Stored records
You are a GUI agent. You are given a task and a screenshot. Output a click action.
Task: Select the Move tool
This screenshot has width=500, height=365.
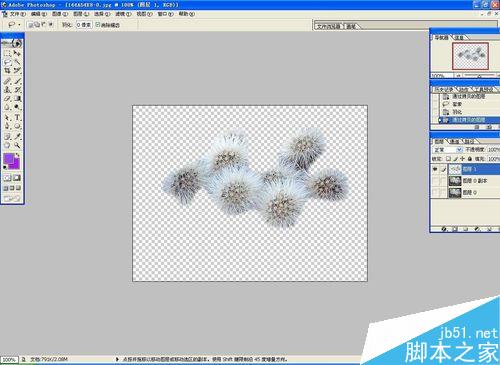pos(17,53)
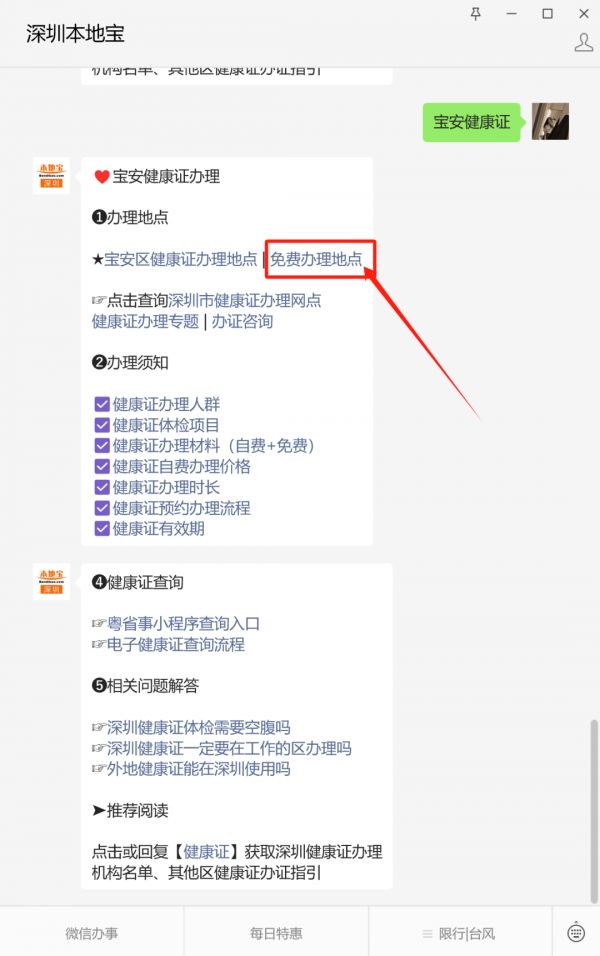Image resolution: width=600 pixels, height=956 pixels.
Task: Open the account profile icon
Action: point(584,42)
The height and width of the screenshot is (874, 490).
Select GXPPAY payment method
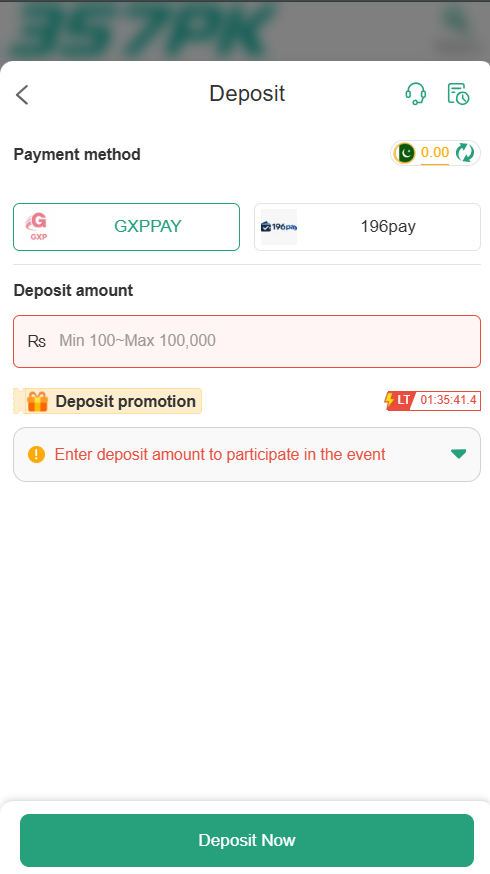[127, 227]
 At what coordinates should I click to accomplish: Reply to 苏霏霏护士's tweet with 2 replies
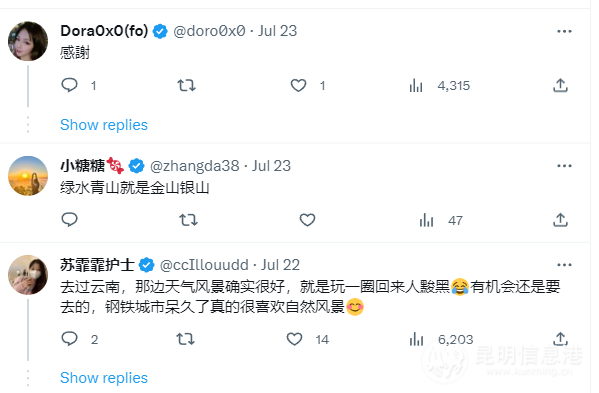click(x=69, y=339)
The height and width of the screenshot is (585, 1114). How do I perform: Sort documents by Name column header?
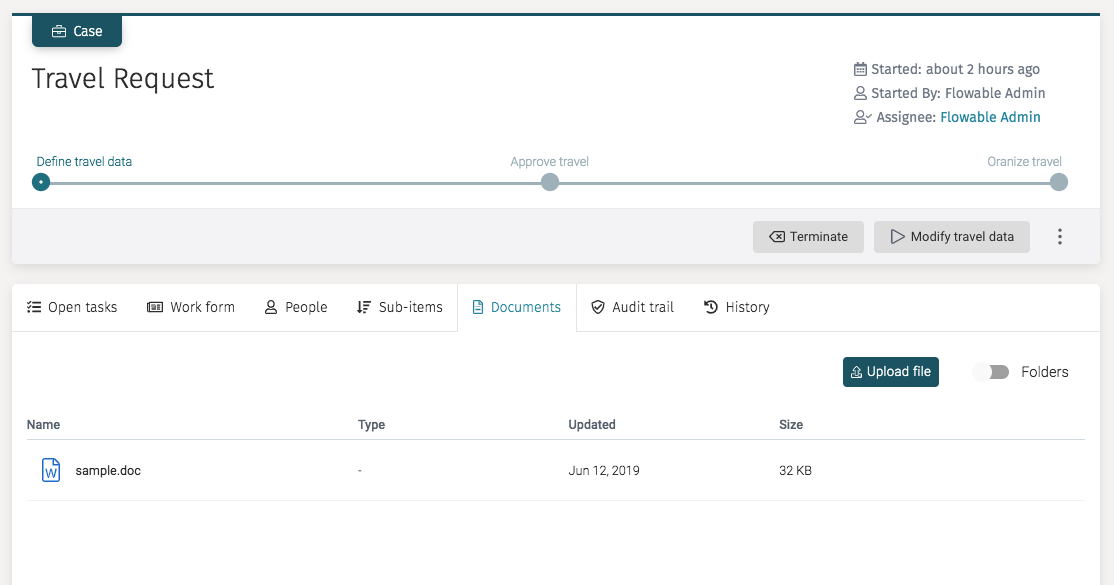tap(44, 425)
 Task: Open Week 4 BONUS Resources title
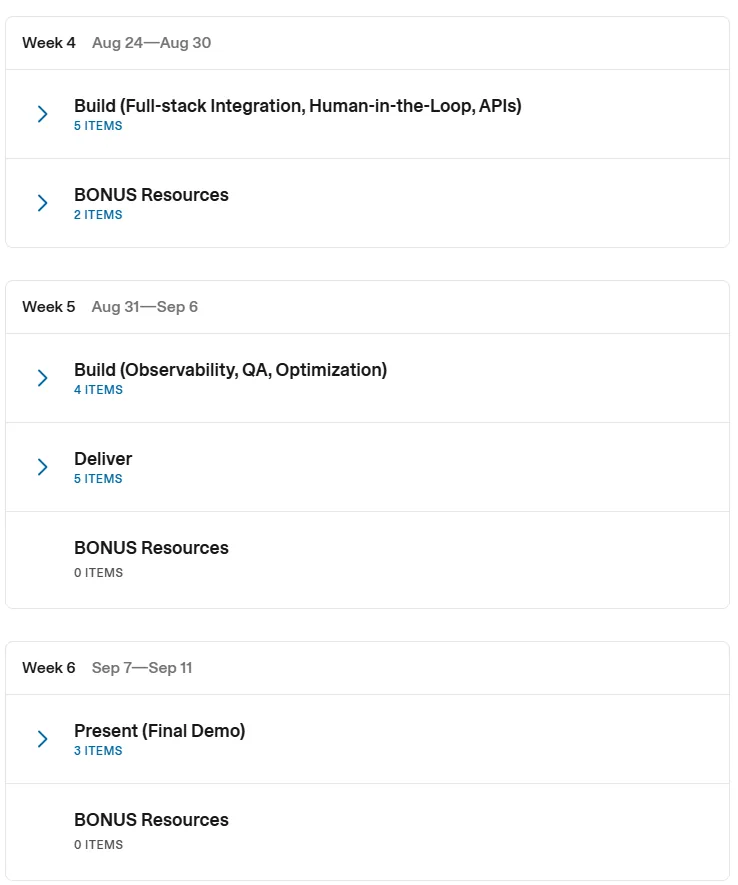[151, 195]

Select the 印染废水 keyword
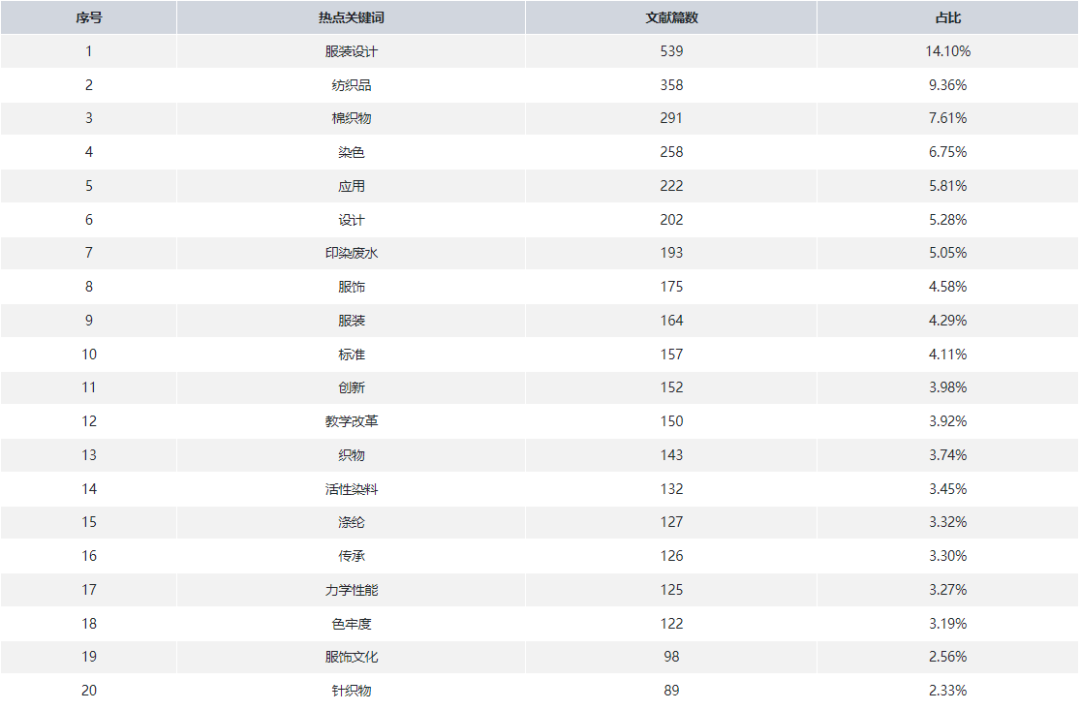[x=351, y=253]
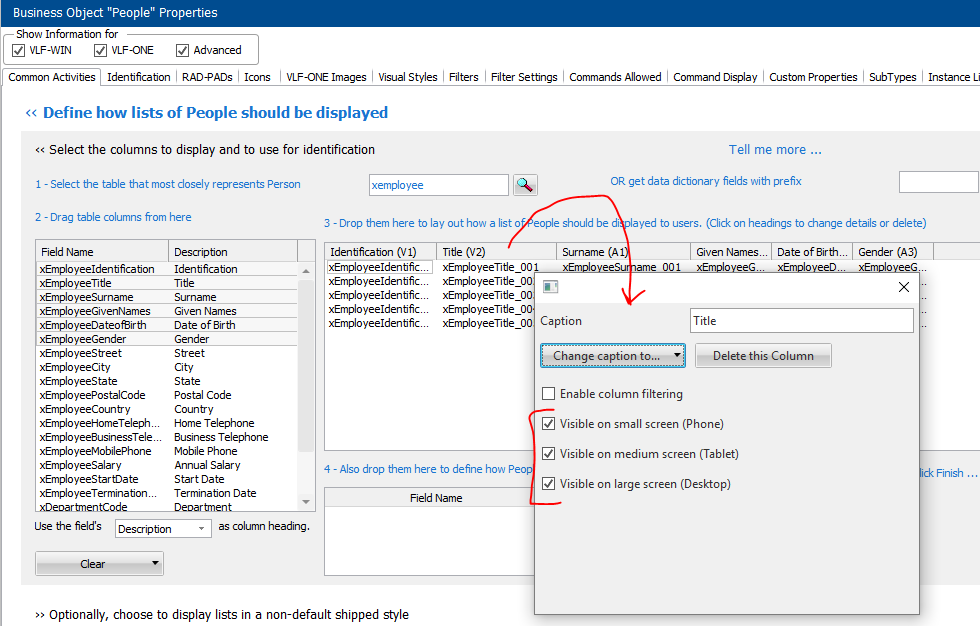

WHAT YOU WILL DO
Write out the records above exactly as they stand, leaving out every picture.

TASK OUTPUT
You are a GUI agent. You are given a task and a screenshot. Output a click action.
Task: Select the Move tool
This screenshot has width=500, height=365.
pos(17,53)
Image resolution: width=600 pixels, height=956 pixels.
Task: Open the account profile icon
Action: point(584,42)
The height and width of the screenshot is (874, 490).
Select GXPPAY payment method
[127, 227]
 At what coordinates should I click to accomplish: Reply to 苏霏霏护士's tweet with 2 replies
click(x=69, y=339)
The height and width of the screenshot is (585, 1114). How do I perform: Sort documents by Name column header?
tap(44, 425)
 Task: Open Week 4 BONUS Resources title
[151, 195]

Select the 印染废水 keyword
[x=351, y=253]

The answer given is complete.